[TASK TO COMPLETE] Retyping the entries exactly is all that is required.

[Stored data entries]
>>

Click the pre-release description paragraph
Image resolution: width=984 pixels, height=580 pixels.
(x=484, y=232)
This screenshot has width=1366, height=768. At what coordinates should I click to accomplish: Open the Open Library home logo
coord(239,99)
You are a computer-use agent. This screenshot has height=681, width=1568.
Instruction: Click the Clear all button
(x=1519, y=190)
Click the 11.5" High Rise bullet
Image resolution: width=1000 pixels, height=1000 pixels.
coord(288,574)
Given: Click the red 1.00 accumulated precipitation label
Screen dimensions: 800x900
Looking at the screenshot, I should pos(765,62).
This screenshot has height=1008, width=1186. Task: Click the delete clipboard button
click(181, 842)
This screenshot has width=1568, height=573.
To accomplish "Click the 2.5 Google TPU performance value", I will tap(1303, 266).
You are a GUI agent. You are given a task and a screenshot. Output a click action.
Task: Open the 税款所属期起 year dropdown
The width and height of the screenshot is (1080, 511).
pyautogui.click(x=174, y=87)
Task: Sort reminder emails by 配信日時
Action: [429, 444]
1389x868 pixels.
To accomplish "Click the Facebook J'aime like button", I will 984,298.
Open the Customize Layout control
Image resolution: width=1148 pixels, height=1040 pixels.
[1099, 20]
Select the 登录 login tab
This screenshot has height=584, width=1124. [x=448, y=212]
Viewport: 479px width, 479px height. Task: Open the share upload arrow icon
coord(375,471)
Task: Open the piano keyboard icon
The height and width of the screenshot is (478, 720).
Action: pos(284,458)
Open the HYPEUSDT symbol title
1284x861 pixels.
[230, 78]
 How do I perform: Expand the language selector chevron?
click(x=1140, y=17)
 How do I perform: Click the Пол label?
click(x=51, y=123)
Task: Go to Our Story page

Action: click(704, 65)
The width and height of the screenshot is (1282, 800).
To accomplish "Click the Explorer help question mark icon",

<<

[RESULT FOR THIS TASK]
Click the pre-release description paragraph
Image resolution: width=984 pixels, height=580 pixels.
(x=484, y=232)
This screenshot has width=1366, height=768. At what coordinates should I click to accomplish: Open the Open Library home logo
coord(239,99)
You are a computer-use agent. This screenshot has height=681, width=1568.
Instruction: Click the Clear all button
(x=1519, y=190)
Click the 11.5" High Rise bullet
Image resolution: width=1000 pixels, height=1000 pixels.
coord(288,574)
Given: Click the red 1.00 accumulated precipitation label
Screen dimensions: 800x900
Looking at the screenshot, I should pos(765,62).
This screenshot has height=1008, width=1186. Task: Click the delete clipboard button
click(181, 842)
This screenshot has width=1568, height=573.
To accomplish "Click the 2.5 Google TPU performance value", I will tap(1303, 266).
You are a GUI agent. You are given a task and a screenshot. Output a click action.
Task: Open the 税款所属期起 year dropdown
The width and height of the screenshot is (1080, 511).
pyautogui.click(x=174, y=87)
Task: Sort reminder emails by 配信日時
Action: [429, 444]
1389x868 pixels.
To accomplish "Click the Facebook J'aime like button", I will 984,298.
Open the Customize Layout control
Image resolution: width=1148 pixels, height=1040 pixels.
[1099, 20]
Select the 登录 login tab
This screenshot has height=584, width=1124. [x=448, y=212]
Viewport: 479px width, 479px height. Task: Open the share upload arrow icon
coord(375,471)
Task: Open the piano keyboard icon
The height and width of the screenshot is (478, 720).
Action: pos(284,458)
Open the HYPEUSDT symbol title
1284x861 pixels.
[230, 78]
 How do I perform: Expand the language selector chevron?
click(x=1140, y=17)
 How do I perform: Click the Пол label?
click(x=51, y=123)
Task: Go to Our Story page

Action: click(704, 65)
The width and height of the screenshot is (1282, 800).
To accomplish "Click the Explorer help question mark icon",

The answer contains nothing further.